夜になって、仁吉が畝源三郎に伴われて、八丁堀の屋敷にやってきた。
仁吉が後を尾けた男は、女郎蜘蛛の松吉という名うての悪だった。番頭と別れた後、品川の女郎屋に上がり込み夜になって、自分のねぐらの猫婆長屋に帰ってきた。
「何故、品川へ行ったんだ?」東吾にはそれが解せなかった。
七夕は朝から雨になった。女郎蜘蛛の松吉には、長助の下っ引が見張りについていたが、動き出す気配はない。

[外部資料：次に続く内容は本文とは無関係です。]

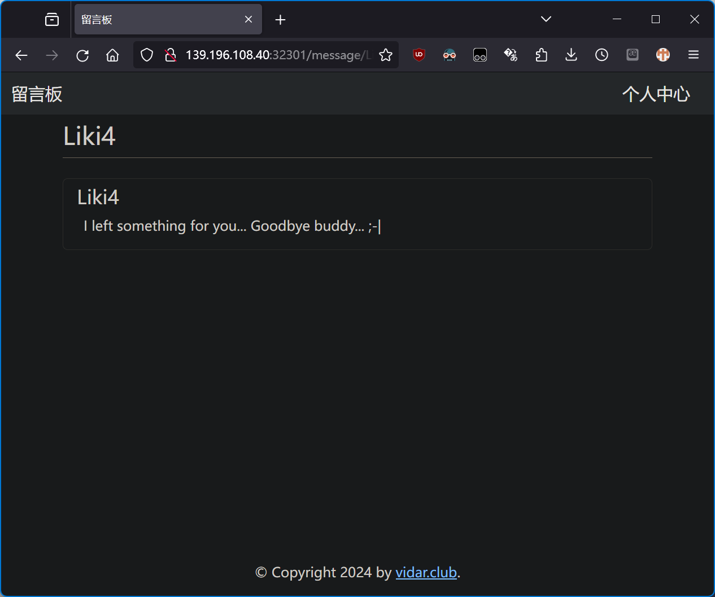Reload the current page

屋敷を抜け出して、るいの許へ行く前に長寿庵へ寄った東吾は、源三郎が長助を供に品川へ向かったことを聞いた。
これは源三郎が女郎蜘蛛の松吉が品川へ行った目的を探り出したに違いないと思った東吾は、三善屋の内情を訊くため再度霊厳島の岩吉を訪ねた。
岩吉の話では、三善屋の先代はお柳がまだ三十代の頃に亡くなっていた。息子の新兵衛はまだ十歳。
ある夏、三善屋では蔵の酒が腐ってしまうという出来事があり、商売が危うくなる事態となった。その時、遠い親戚にあたる小田原の材木問屋が金を都合し、結局三善屋は事を内聞に納め、商売を続けることが出来た。しかし、その金がお柳を縛り付け、結局お柳は三善屋から暇を取り、材木問屋の後妻に縁づくことになった。

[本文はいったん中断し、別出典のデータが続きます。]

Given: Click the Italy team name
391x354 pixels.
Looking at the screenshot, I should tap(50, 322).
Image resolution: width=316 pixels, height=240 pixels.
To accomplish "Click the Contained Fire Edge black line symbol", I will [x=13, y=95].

三善屋の親戚筋は、亡くなった先代の一周忌もすまない内に再縁したお柳に腹を立て、二度と息子の新兵衛には会わせないと言い渡した。

東吾は三善屋の新兵衛を見てみたいと、岩吉に案内させて三善屋へ行ってみたが、その新兵衛は法事で木更津に出かけているという。「木更津」と聞いて、東吾に閃くものがあった。木更津在の新吉。
東吾は急いで「かわせみ」に向かった。出迎えたお吉に「例の七夕の客は来てるか」と聞くと、「男のお客様はお着きになったんですけど、女の方がまだなんです」
心配した男の客が様子を見に行くと出かけていったという。その時、外でわあぁっという叫び声が聞こえた。東吾と嘉助が飛び出すと、若い男がもう一人の刃物を持った男に追われて、逃げていた。

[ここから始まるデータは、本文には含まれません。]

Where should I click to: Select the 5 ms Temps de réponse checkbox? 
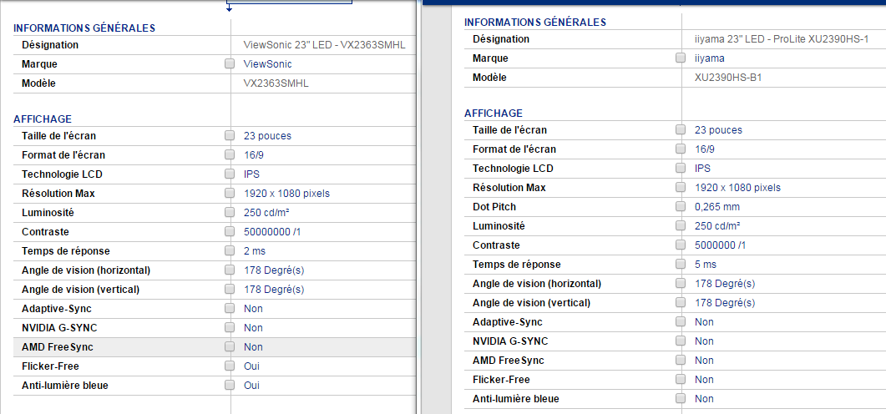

東吾は「三善屋の新兵衛だな」と叫びながら、もう一人の男へ小柄を投げ、嘉助がすばやく縛り上げた。
新兵衛を襲った男は、女郎蜘蛛の松吉だった。東吾から事情を訊いた新兵衛は「おっ母さんが……おっ母さんが……危ない」東吾と二人雨の中を品川へ向かって走り出した。

途中源三郎と長助に出くわした東吾と新兵衛だったが、お柳の行方は知れなかった。
源三郎の話によると、松吉が品川へ行ったのは仲間の猪之松にお柳殺しを頼むためであった。
新兵衛とお柳は、新兵衛が十五の時から、年に一度、毎年七夕に「かわせみ」で会っていた。だが、もう縁は切れたのだからと、お柳は新兵衛と一言も言葉を交わさず、只息子の成長をだまって見つめていた。
それを知っているのは、番頭の藤七だけで、吉原のお職を身受けして金に困っていた藤七は店の金を使い込み、この際新兵衛とお柳を始末して、店を自由にしようと企んだ。
必死の探索にもかかわらず、お柳も猪之松も見つからなかった。
がっくりと肩を落としている新兵衛を伴って「かわせみ」へ帰ってくると、「かわせみ」の土間に血まみれの女がるいや嘉助の手当を受けていた。
「おっ母さん……」新兵衛がお柳に駆け寄った。
「新兵衛……無事でいてくれたのね……」お柳がしっかりと我が子を抱きしめた。

やっと人心地のついたお柳によると、猪之松に騙されて連れ出されたお柳に、猪之松が色気を出した。お柳は隙をみて、脇差しで猪之松を刺し、必死で逃げだしてきた。猪之松の死体はお柳の言った通り鈴が森の林の中で発見された。
「心配することはありません。手前がよいようにします」源三郎が請け負って、その夜、初めてお柳と新兵衛は同じ部屋に親子二人で休んだ。
「昨日は息子とゆっくり話すことが出来ました。もう思い残すことはありません。」
お柳は卒中で倒れた主人について、中津川へ行くことになっていた。もう江戸へ出てくる機会もないだろうから、来年の七夕の部屋はとっておかなくてもいいという。
「どうぞ、子を思う母の気持ちを哀れと思うなら、この子の話し相手になってやって下さい」最後まで息子を心配し、母は頭を下げた。
「せめて品川まで送って参ります」
息子に手を取られて旅立って行く母の背に、朝の陽ざしが眩しかった。